Every record below, from the first line to the last, is to be set down again exactly.

--- The data ---
--- START ---

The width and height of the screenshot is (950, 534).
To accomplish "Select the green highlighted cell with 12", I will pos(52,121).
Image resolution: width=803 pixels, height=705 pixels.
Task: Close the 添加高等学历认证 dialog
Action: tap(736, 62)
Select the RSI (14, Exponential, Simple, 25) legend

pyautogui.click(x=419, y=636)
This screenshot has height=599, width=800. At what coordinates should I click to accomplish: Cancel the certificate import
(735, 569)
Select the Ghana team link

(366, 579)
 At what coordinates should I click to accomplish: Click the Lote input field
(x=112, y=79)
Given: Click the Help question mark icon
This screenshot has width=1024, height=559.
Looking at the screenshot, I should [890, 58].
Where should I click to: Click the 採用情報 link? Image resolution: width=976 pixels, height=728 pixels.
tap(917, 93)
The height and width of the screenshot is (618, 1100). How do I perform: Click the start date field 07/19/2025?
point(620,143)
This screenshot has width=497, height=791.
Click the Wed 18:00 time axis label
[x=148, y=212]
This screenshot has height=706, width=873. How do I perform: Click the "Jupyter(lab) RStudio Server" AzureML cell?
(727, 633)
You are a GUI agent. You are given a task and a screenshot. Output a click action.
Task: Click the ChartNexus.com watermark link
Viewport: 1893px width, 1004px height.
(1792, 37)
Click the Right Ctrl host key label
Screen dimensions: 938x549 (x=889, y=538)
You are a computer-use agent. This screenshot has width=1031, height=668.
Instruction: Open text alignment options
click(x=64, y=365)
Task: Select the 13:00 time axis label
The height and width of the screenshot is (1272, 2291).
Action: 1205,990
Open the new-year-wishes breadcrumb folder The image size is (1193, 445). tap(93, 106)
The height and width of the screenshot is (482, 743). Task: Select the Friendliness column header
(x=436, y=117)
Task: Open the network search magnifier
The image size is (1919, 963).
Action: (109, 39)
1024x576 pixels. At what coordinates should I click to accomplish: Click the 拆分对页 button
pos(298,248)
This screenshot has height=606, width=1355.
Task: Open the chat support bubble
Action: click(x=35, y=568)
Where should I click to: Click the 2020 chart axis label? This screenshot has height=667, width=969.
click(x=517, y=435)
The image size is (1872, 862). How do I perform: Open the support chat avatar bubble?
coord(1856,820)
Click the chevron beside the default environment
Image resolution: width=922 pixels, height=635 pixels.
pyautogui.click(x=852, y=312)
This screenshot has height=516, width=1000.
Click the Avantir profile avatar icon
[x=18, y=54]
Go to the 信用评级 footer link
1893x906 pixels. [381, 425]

--- END ---

--- Solution ---
The width and height of the screenshot is (950, 534).
To accomplish "Select the green highlighted cell with 12", I will pos(52,121).
Image resolution: width=803 pixels, height=705 pixels.
Task: Close the 添加高等学历认证 dialog
Action: tap(736, 62)
Select the RSI (14, Exponential, Simple, 25) legend

pyautogui.click(x=419, y=636)
This screenshot has height=599, width=800. At what coordinates should I click to accomplish: Cancel the certificate import
(735, 569)
Select the Ghana team link

(366, 579)
 At what coordinates should I click to accomplish: Click the Lote input field
(x=112, y=79)
Given: Click the Help question mark icon
This screenshot has width=1024, height=559.
Looking at the screenshot, I should [890, 58].
Where should I click to: Click the 採用情報 link? Image resolution: width=976 pixels, height=728 pixels.
tap(917, 93)
The height and width of the screenshot is (618, 1100). How do I perform: Click the start date field 07/19/2025?
point(620,143)
This screenshot has width=497, height=791.
Click the Wed 18:00 time axis label
[x=148, y=212]
This screenshot has height=706, width=873. How do I perform: Click the "Jupyter(lab) RStudio Server" AzureML cell?
(727, 633)
You are a GUI agent. You are given a task and a screenshot. Output a click action.
Task: Click the ChartNexus.com watermark link
Viewport: 1893px width, 1004px height.
(1792, 37)
Click the Right Ctrl host key label
Screen dimensions: 938x549 (x=889, y=538)
You are a computer-use agent. This screenshot has width=1031, height=668.
Instruction: Open text alignment options
click(x=64, y=365)
Task: Select the 13:00 time axis label
The height and width of the screenshot is (1272, 2291).
Action: 1205,990
Open the new-year-wishes breadcrumb folder The image size is (1193, 445). tap(93, 106)
The height and width of the screenshot is (482, 743). Task: Select the Friendliness column header
(x=436, y=117)
Task: Open the network search magnifier
The image size is (1919, 963).
Action: (109, 39)
1024x576 pixels. At what coordinates should I click to accomplish: Click the 拆分对页 button
pos(298,248)
This screenshot has height=606, width=1355.
Task: Open the chat support bubble
Action: click(x=35, y=568)
Where should I click to: Click the 2020 chart axis label? This screenshot has height=667, width=969.
click(x=517, y=435)
The image size is (1872, 862). How do I perform: Open the support chat avatar bubble?
coord(1856,820)
Click the chevron beside the default environment
Image resolution: width=922 pixels, height=635 pixels.
pyautogui.click(x=852, y=312)
This screenshot has height=516, width=1000.
Click the Avantir profile avatar icon
[x=18, y=54]
Go to the 信用评级 footer link
1893x906 pixels. [381, 425]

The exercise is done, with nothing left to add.